In order to create a search experience that meets the needs of scientific users we will have to create high quality article metadata databases. Members of our team have experience with data mining and aggregation and will produce two major standardized, deduplicated datasets: one with the metadata for all articles from all journals, and another with full-texts, figures and citations of open access articles from all journals. These on their own will be a valuable contribution to the Open Science community, and as the quality of these improve so will the value of the Science Fair application and any other applications that use our data.
When new articles are published by the journals we can automatically start distributing copies of the metadata and full-texts (for open access content) through our peer to peer network. This means there will be no additional bandwidth usage for the journals (we will likely end up saving them bandwidth overall) while at the same time making download speeds faster for users of Science Fair due to the peer-to-peer swarm mechanics.
Science Fair will also be ideally positioned to support the new highly interactive outputs of modern research, which include not only papers but also data, annotations, media, code, and computational environments. Dat supports peer-to-peer sharing of large, versioned data files, and containerized reproducible software 9 -- in contrast to governments or journals providing centralized data hosting and who have an incentive to limit file sizes due to the cost of bandwidth for large data transfers, something we don’t have to worry about thanks to the underlying peer-to-peer technology.
Unlike existing approaches to literature search and download, such as Google Scholar 11 or Papers 12, our software will be free, open and embrace Open Web technologies and peer-to-peer data sharing as our building blocks -- namely Electron and Dat. These technologies will facilitate sharing large amounts of heterogeneous data, and let us create new interfaces to modern research outputs, such as interactive data visualizations, crowdsourced annotations (e.g. via Hypothes.is 13) or other rich media that go far beyond viewing a PDF.
We believe that the Open Science movement needs to invest in a decentralised open infrastructure for academic publishing.

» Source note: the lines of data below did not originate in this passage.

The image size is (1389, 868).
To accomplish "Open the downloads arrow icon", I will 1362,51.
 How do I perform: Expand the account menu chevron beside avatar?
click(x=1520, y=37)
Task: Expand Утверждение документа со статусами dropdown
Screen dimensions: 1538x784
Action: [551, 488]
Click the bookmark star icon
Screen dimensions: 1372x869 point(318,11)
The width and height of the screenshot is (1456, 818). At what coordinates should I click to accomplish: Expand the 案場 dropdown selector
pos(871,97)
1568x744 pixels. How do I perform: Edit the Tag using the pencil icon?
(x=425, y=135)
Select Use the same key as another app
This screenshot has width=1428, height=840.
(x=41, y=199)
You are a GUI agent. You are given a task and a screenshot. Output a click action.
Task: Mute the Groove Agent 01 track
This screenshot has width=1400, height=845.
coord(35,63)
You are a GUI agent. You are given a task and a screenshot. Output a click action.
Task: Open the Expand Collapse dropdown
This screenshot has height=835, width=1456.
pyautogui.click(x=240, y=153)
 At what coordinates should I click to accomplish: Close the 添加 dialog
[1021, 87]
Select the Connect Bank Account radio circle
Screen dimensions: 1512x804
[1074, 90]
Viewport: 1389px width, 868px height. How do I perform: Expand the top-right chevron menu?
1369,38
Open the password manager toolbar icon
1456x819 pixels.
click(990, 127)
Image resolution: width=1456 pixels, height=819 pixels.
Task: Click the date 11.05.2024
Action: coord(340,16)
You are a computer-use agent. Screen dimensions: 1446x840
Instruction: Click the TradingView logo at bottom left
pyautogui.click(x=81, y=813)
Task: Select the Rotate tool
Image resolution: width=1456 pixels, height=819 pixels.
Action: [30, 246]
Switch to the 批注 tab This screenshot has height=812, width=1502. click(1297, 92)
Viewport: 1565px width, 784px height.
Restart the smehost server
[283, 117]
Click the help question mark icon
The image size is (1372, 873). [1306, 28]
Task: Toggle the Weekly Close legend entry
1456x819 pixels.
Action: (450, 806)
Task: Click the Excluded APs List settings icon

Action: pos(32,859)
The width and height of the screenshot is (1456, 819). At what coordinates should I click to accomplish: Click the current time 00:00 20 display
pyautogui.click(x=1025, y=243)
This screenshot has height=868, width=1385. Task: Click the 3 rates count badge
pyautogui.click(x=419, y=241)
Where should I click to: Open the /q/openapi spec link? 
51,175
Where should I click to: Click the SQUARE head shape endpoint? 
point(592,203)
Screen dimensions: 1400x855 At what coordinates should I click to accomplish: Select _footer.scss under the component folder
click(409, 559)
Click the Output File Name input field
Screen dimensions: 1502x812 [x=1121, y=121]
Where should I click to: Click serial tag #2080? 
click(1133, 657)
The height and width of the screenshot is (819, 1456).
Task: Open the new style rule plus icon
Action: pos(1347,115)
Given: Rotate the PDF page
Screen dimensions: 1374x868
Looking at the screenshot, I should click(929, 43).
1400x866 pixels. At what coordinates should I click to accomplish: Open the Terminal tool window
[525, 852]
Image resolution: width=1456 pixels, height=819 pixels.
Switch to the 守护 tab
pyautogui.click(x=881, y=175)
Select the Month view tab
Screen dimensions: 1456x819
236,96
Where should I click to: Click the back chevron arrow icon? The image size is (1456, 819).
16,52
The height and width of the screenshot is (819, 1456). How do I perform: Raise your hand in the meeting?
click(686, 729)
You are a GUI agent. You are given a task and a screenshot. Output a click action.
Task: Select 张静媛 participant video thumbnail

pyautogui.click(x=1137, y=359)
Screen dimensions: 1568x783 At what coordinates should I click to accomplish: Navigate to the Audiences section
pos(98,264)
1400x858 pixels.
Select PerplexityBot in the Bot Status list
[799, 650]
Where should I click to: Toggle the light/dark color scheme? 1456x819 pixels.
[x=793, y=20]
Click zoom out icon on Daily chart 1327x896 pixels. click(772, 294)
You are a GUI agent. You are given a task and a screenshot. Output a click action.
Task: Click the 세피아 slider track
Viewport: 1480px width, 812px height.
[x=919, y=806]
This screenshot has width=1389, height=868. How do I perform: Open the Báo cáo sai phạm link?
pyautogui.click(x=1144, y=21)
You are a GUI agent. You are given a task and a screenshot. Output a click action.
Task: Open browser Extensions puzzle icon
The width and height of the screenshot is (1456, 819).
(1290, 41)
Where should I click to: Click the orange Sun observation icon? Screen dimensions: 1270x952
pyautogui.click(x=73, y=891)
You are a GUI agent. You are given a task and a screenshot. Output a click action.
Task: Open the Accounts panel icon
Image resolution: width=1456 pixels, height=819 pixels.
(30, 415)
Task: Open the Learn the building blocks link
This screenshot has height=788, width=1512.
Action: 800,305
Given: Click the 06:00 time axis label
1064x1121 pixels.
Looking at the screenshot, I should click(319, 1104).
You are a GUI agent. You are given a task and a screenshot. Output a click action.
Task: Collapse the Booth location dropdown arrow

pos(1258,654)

Our project will serve not only as a better user experience for science consumers, but as a proof of principle that such a system is ideally suited for decentralisation, built on open web technologies, available as open source software and based on high quality open data sets.
An early functional prototype of Science Fair is available at github.com/codeforscience/sciencefair
We will develop Science Fair according to the following short term and long term goals. Many of these goals are already underway, and we have a strong record of building and contributing to open source and open science projects, and working on projects with distributed teams.
Short term goals
- Build databases for several metadata sources
- Build open access full-text collections
- Set up Dat servers to provide initial high speed data sources
- Expand search capabilities, including metadata, keyword, image, and full text
- Automatically extract thumbnails and figures to display alongside papers in the app
- Refine and user test the UI/UX
Long term goals
- Support archiving and searching raw data, code, and containers alongside papers
- Design interfaces within the app for interactive media, especially visualization
- Enhance search and recommendation using data mining and machine learning
- Enable crowd-sourced metadata corrections and annotations within the app
- Richard Smith-Unna @blahah
- Maxwell Ogden @maxogden
- Jeremy Freeman @freeman-lab
- Karissa McKelvey @karissa
All software will be released under BSD/MIT/ISC or similar permissive license, and creative works under CC0 Public Domain Dedication.